In a significant escalation of a long-running inter-state conflict, Punjab Chief Minister Bhagwant Mann on Wednesday formally demanded that the Rajasthan government pay a staggering Rs 1.44 lakh crore in outstanding dues. This colossal sum represents compensation for river water that Rajasthan has utilized from Punjab's share since the year 1960.

This recent demand is not an isolated incident but rather the latest chapter in a protracted dispute where the invaluable natural resource of water has been repeatedly quantified in precise monetary terms. The historical context reveals that financial calculations have been central to this issue for many years.

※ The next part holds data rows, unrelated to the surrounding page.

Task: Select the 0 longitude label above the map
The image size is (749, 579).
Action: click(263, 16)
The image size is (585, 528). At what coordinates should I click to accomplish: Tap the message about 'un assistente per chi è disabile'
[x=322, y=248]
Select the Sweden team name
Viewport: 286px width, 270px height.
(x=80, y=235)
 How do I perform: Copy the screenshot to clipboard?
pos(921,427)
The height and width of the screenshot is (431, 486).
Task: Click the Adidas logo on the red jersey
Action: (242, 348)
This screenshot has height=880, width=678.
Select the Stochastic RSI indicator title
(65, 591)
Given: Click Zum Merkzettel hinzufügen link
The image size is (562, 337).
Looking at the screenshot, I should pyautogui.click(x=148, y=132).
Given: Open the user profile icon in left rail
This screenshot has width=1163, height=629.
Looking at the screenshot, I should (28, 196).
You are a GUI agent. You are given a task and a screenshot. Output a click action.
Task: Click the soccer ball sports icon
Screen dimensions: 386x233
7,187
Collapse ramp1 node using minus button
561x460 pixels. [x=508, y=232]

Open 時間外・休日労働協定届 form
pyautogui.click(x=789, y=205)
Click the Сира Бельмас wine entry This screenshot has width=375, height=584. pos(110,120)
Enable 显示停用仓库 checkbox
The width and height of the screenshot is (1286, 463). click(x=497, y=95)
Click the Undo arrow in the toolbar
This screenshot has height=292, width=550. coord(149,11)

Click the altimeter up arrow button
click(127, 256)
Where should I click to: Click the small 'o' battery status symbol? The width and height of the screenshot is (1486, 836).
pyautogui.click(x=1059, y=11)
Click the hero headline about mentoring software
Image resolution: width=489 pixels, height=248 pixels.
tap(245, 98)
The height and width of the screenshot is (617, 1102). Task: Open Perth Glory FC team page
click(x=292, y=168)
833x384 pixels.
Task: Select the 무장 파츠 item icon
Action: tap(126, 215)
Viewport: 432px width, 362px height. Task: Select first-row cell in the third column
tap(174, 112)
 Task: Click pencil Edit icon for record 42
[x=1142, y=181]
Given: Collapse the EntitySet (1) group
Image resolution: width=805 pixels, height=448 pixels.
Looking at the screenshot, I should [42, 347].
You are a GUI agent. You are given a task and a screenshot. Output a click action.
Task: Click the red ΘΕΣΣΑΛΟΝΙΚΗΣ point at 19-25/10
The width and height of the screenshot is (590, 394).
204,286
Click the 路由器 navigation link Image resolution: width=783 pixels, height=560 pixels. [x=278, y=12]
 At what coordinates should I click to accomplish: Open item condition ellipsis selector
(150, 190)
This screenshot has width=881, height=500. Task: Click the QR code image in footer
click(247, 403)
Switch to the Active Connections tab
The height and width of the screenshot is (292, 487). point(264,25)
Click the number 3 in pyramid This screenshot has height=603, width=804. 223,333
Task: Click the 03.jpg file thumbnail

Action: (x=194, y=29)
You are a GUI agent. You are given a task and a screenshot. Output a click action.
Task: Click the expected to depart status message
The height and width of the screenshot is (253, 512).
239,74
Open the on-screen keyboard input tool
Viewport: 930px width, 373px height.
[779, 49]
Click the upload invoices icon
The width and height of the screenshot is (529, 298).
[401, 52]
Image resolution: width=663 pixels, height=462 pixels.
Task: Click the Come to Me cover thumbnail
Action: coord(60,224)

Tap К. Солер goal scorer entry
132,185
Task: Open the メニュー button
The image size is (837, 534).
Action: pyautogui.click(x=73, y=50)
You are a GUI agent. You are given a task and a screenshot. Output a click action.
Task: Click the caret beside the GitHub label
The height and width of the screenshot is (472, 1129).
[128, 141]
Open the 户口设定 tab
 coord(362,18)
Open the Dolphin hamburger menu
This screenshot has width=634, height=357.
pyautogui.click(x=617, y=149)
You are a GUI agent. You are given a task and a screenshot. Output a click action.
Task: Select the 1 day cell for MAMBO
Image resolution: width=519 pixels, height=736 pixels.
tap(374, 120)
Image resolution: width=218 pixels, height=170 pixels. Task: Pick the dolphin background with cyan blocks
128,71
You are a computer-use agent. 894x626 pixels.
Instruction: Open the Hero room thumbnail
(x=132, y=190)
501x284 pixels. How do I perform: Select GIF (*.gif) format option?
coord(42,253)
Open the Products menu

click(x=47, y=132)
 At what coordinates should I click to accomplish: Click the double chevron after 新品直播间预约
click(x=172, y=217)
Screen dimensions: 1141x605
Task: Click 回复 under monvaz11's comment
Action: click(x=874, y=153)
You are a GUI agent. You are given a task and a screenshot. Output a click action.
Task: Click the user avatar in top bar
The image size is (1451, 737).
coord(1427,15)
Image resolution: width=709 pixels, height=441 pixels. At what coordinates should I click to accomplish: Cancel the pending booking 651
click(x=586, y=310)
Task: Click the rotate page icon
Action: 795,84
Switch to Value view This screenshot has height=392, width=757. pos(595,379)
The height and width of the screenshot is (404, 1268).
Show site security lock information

The Pioneering Calculations of Punjab's Water Expert

The late Pritam Singh Kumedan, widely regarded as Punjab's foremost authority on river water issues and a former adviser to the state government, laid the groundwork for such financial claims back in 2009. In a detailed analysis, Kumedan computed that while approximately 10.6 million acre-feet (MAF) of water had flowed to Rajasthan, Punjab had incurred an enormous cost of Rs 80,000 crore to extract an equivalent volume of subsoil water to meet its own critical irrigation needs.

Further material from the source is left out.